Was treibt Radfahrer auf den Gehweg? Nur die Angst vor Autos und Enge an der Fahrbahn, sagen viele. Und versprechen: Gäbe es richtig gute Wege (im Jargon: "Rad-Infra") dann würde uns keiner mehr vor die Füße fahren.
Das haben wir uns an drei Berliner Orten mit bester "Rad-Infra" angesehen. Nach unseren Beobachtungen fahren dort 50 bis 80 Prozent auf den für sie gedachten, hier auch gut gebauten und sicheren Wegen - aber die anderen auf dem Gehweg.
Warum eigentlich? Es ist auf solchen Gehwegen nicht sicherer, es ist nicht geräumiger - und es laufen auch noch störende Menschen zu Fuß herum. Aber es scheint oft bequemer: Die Fahrt startet oder endet auf dem Weg, man fährt links, weil man von anderswo zuerst auf die linke Seite kommt und nicht die Fahrbahn überqueren will. Und viele denken sich gar nichts.
Es gibt wirklich Verteidiger des Gehwegradelns.
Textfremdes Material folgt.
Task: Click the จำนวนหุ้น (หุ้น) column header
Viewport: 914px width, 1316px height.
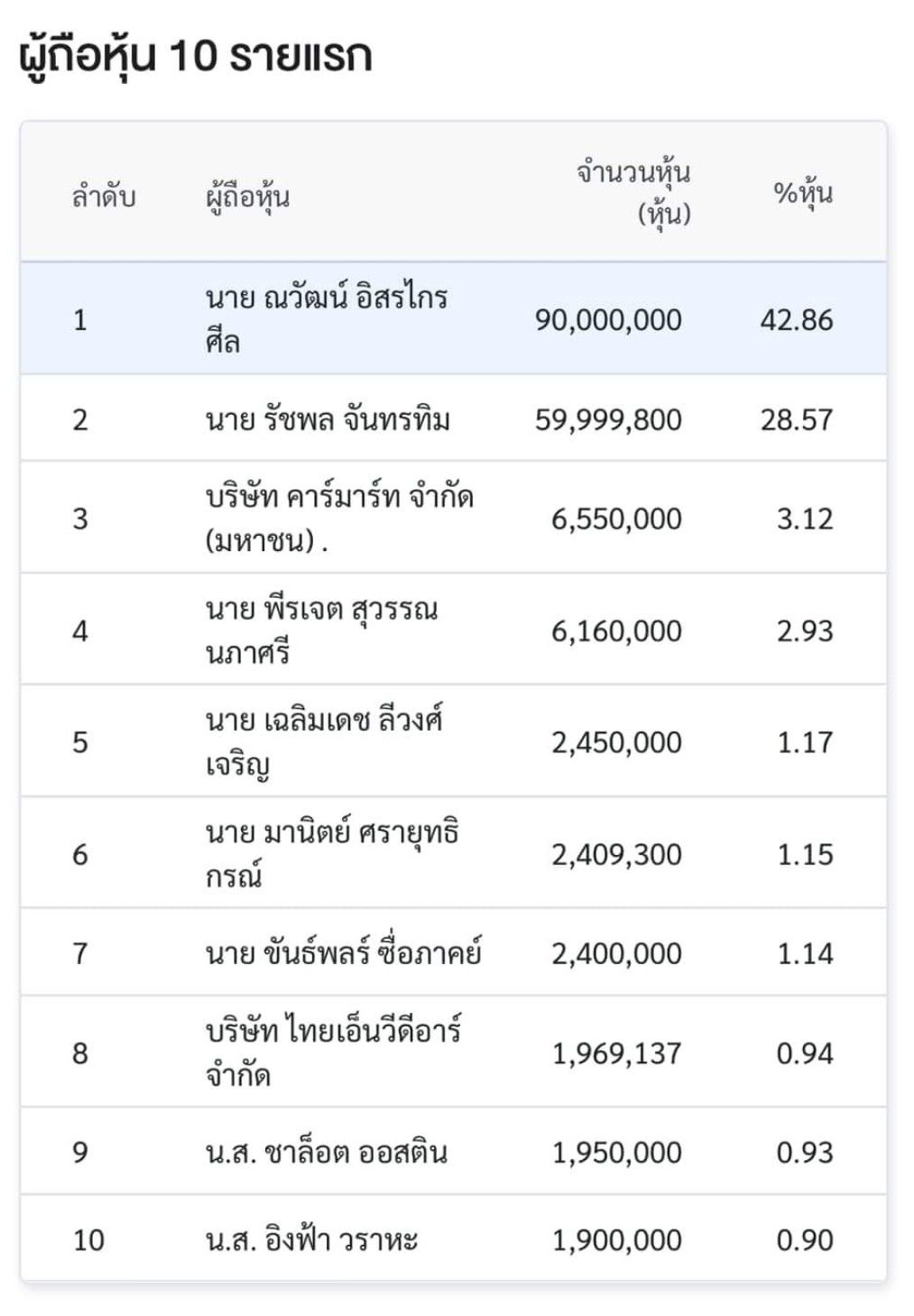Action: click(x=633, y=192)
Sie behaupten, das täten vor allem hilflose nd bedrohte Kinder, Alte, Frauen und Kranke. Die nebenstehenden Biler haben wir nicht nach Personentyp ausgewählt. Es radelten uns aber nur gesund wirkende Männer zwischen etwa 20 und 50 vor die Linse - Herren im durchsetzungsfähigen Alter und von robustem Willen, den man auf dem Sattel so unbekümmert ausleben kann wie hinterm Steuer.
Warum tun sie's? Ein Grundproblem ist die Annahme einer Radler-Minderheit, ihr gehöre die Welt, ganz und komplett. Fahrbahn, Radweg und Gehweg, Bahnsteig oder Parkrasen, Bergpfad oder Kurpromenade - völlig egal. Wo man physisch fahren kann, da fährt man eben auch.
So denkt zum Glück nicht die Mehrheit unter den Radfahrern. Sie respektiert Regeln und Grenzen - auch die Bordsteinkante. Mit dieser Mehrheit engagieren wir uns weiterhin für gute Wege wie die hier gezeigten.
Aber bei der Minderheit? Da ist alles vor tauben Ohren verpufft - Verkehrsunterricht, Bußgeldkatalog, Polizei, die Appelle von Verkehrswacht, ADFC oder uns. Da muss es wohl ab und zu ganz deutlich werden - mit einem Bußgeld, das richtig wehtut. So weh, dass nach einem bis zweimal zahlen niemand mehr den Gehweg missbrauchen mag. In Frankreich kostet auf dem Gehweg das Radeln, E-Rollern und Parken 135 Euro. Auch darum kann man auf den Pariser Boulevards entspannt flanieren.